[cabf_validation] [EXTERNAL]Re: Ballot Proposal: Validation Method in certificatePolicies

Tim Hollebeek tim.hollebeek at digicert.com
Tue Aug 14 11:49:52 MST 2018

Ok, so the speculation about my motivations are completely ridiculous and I’m not going to address them.  Suffice it to say neither of your speculations is even remotely close to correct.


I will say, thinking about it more, I think BIT STRING is optimizing for the wrong case.  I think large numbers of validation methods in a particular certificate will be vanishingly rare, so I think in the long term, just a sequence of integers is probably both easier to use, and more compact, since the number of elements will be strongly peaked at one.




From: Ryan Sleevi <sleevi at google.com> 
Sent: Tuesday, August 14, 2018 2:33 PM
To: Tim Hollebeek <tim.hollebeek at digicert.com>
Cc: Wayne Thayer <wthayer at mozilla.com>; Doug Beattie <doug.beattie at globalsign.com>; CA/Browser Forum Validation WG List <validation at cabforum.org>
Subject: Re: [cabf_validation] [EXTERNAL]Re: Ballot Proposal: Validation Method in certificatePolicies



On Tue, Aug 14, 2018 at 1:47 PM Tim Hollebeek <tim.hollebeek at digicert.com <mailto:tim.hollebeek at digicert.com> > wrote:

More than happy to clarify since I can understand how this would be confusing.

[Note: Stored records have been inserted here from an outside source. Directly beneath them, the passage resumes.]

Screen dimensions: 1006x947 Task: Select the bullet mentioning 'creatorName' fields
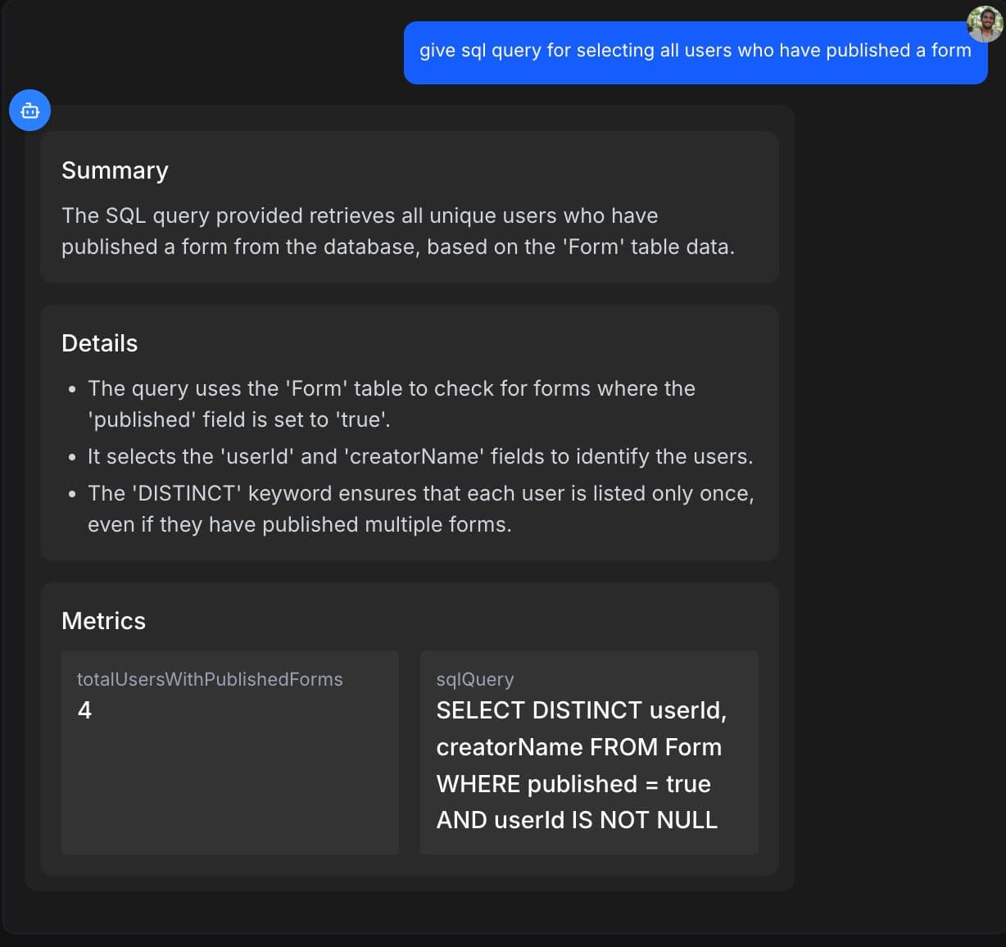coord(419,456)
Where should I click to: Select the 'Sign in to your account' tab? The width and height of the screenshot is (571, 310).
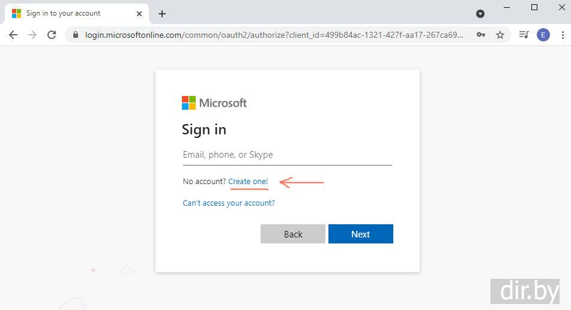(63, 13)
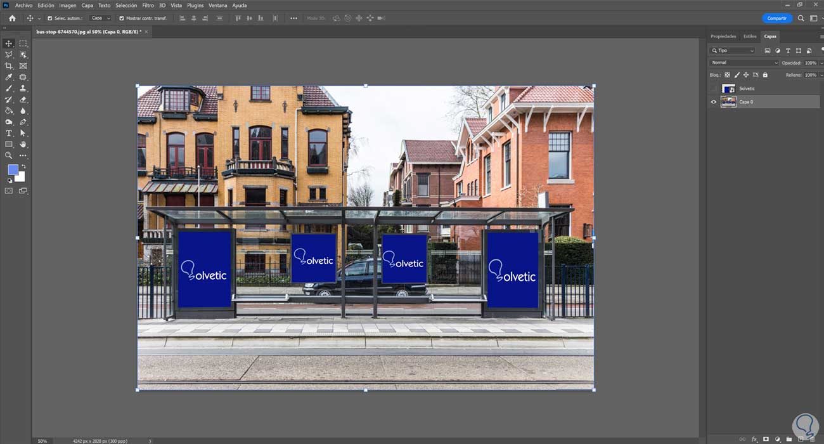Open the Tipo layer filter dropdown
Image resolution: width=824 pixels, height=444 pixels.
pos(733,51)
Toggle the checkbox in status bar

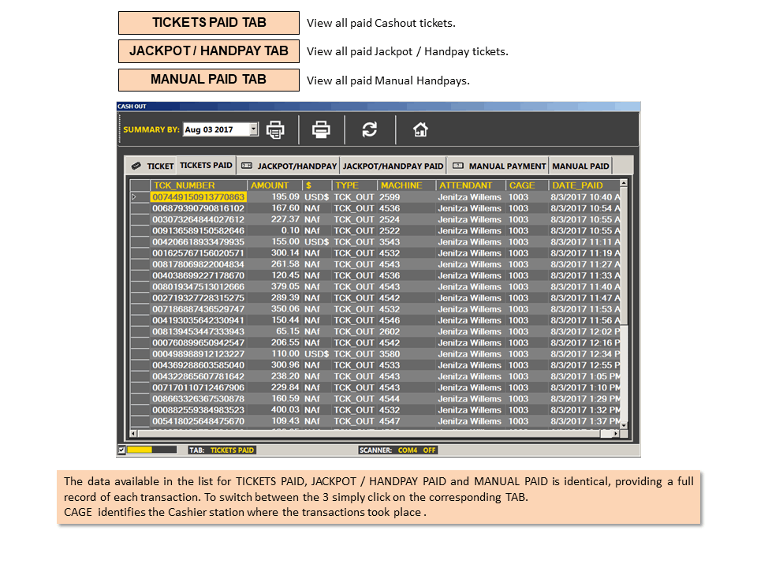[x=121, y=450]
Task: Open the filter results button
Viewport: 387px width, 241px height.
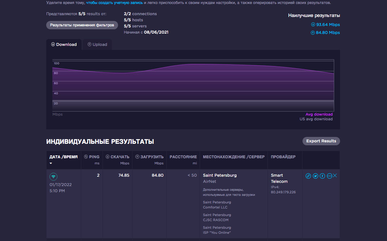Action: 82,25
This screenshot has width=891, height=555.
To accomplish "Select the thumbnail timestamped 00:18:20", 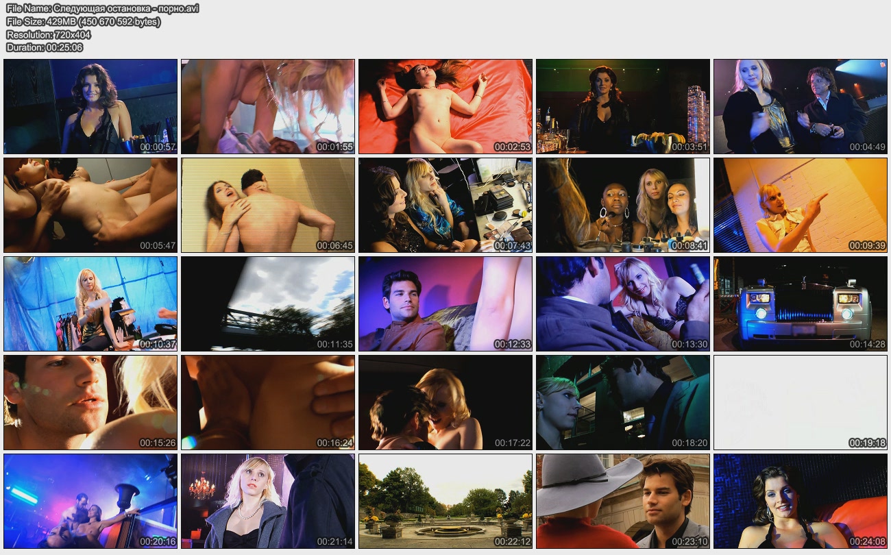I will (622, 402).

The message you reference is discussing operations on the main path of validating certificates.  That’s an extremely common operation that must be robust to all sorts of silliness or the entire world goes south very quickly.  It should also be noted that Wayne’s proposal was for disclosure only and to be able to more effectively determine appropriate remediations, and therefore there actually isn’t any need at all to parse this information as part of certificate validation.  Is the Chrome team planning to selectively distrust certificates based on validation method?


This was already addressed in https://cabforum.org/pipermail/validation/2018-August/001021.html


Viewing certificate details is a very, very rare operation for most people.  It still has to be secure and robust in the face of unexpected inputs, but that’s very different from requiring that they actually be displayed in an easily understood form.  As I stated in London, I would love if all certificate viewers were well maintained and wonderful, but I can understand that everybody has limited resources, and I’m sympathetic if really pretty display of the latest and greatest certificate changes doesn’t make it to the top of the backlog.


Unfortunately, your response leaves it difficult to impossible to predict what your views on a given matter are, as they remain seemingly inconsistent. The argument in favor of adding an obscure syntax is that browsers can update rapidly, and yet the argument against using a more natural syntax is that it takes too long for browsers to update. It sounds like the view is now that browsers will not prioritize the display of this certificate information, not that they cannot update to display it. Of course, this position seems to be at odds and inconsistent with the views you previously expressed in https://cabforum.org/pipermail/validation/2018-August/001010.html


I can't tell what your priorities or principles are, but I cannot help but feel that you're either agreeing with everyone or constantly changing your views. I wish I had a better understanding of your priorities and concerns, so that we can better arrive at a mutually beneficial solution. Since the beginning - which itself has been expressed since the discussions of Ballot 190 - I've stated plainly that the value of this information is most meaningful to relying parties in automated ways, given that the Baseline Requirements permit, and historically have permitted, methods that are below the acceptable security threshold of multiple members. If CAs are opposed to raising the bar as the industry, then it's incumbent that the appropriate controls be made available. If the Forum cannot make those controls, then we can continue the path that multiple browsers have already taken, which is unilaterally imposing controls to restrict or prohibit certain practices that other vendors may deem acceptable, but that they deem insufficient security.


This is, of course, the nature of the industry - evolving to react to new information and new threats - and it's inherent in the Forum, or in any body of competitors with an Antitrust Policy in place, that we cannot nor should not expect or require coordinated moves in order to respond to those threats. That doesn't serve users.